◆ About this exercise
Copy out the lines of the records below, and only those lines, from the one with "This screenshot has height=398, width=881." through the one with "Click the Info column header", exactly as they appear.

━━━

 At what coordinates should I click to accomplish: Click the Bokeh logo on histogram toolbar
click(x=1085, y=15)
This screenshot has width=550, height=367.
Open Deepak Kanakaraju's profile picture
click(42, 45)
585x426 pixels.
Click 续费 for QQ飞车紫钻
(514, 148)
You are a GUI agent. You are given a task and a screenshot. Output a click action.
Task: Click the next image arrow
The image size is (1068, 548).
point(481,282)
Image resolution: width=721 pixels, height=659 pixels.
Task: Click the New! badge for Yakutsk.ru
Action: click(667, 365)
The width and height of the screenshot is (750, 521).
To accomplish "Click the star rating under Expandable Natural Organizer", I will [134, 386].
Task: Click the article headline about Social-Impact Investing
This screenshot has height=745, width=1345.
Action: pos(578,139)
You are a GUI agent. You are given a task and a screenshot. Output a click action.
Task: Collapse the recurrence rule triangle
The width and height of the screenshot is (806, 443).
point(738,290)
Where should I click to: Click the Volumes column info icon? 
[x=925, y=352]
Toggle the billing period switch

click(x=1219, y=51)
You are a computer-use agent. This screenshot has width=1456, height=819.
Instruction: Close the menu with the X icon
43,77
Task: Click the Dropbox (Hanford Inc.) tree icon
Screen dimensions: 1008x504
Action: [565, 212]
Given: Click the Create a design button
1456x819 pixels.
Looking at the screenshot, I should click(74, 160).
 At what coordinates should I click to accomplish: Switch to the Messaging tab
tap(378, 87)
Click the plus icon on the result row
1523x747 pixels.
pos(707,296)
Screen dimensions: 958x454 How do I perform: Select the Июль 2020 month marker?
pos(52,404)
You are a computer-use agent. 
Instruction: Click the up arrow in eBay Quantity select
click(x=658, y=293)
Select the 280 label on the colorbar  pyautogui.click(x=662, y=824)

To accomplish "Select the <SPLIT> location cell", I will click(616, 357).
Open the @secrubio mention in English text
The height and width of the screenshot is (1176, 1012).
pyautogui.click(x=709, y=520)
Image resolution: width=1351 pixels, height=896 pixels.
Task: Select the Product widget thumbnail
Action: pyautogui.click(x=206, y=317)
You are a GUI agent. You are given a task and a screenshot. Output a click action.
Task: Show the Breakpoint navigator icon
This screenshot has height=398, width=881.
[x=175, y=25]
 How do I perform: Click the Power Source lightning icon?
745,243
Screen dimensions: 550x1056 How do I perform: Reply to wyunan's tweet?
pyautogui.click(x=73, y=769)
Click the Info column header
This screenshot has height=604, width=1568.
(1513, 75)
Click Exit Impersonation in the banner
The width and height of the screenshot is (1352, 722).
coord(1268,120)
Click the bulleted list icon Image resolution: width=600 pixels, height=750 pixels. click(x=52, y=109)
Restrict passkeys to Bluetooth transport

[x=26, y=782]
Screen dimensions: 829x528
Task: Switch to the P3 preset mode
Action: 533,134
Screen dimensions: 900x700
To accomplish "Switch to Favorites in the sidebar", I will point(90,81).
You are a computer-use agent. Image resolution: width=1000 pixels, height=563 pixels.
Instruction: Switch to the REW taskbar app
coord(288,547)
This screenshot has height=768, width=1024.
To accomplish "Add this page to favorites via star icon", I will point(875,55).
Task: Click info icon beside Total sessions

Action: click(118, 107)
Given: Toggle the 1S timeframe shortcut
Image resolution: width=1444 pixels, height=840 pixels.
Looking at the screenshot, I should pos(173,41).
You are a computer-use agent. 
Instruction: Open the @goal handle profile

━━━

◆ Answer box
This screenshot has height=398, width=881.
[x=175, y=25]
 How do I perform: Click the Power Source lightning icon?
745,243
Screen dimensions: 550x1056 How do I perform: Reply to wyunan's tweet?
pyautogui.click(x=73, y=769)
Click the Info column header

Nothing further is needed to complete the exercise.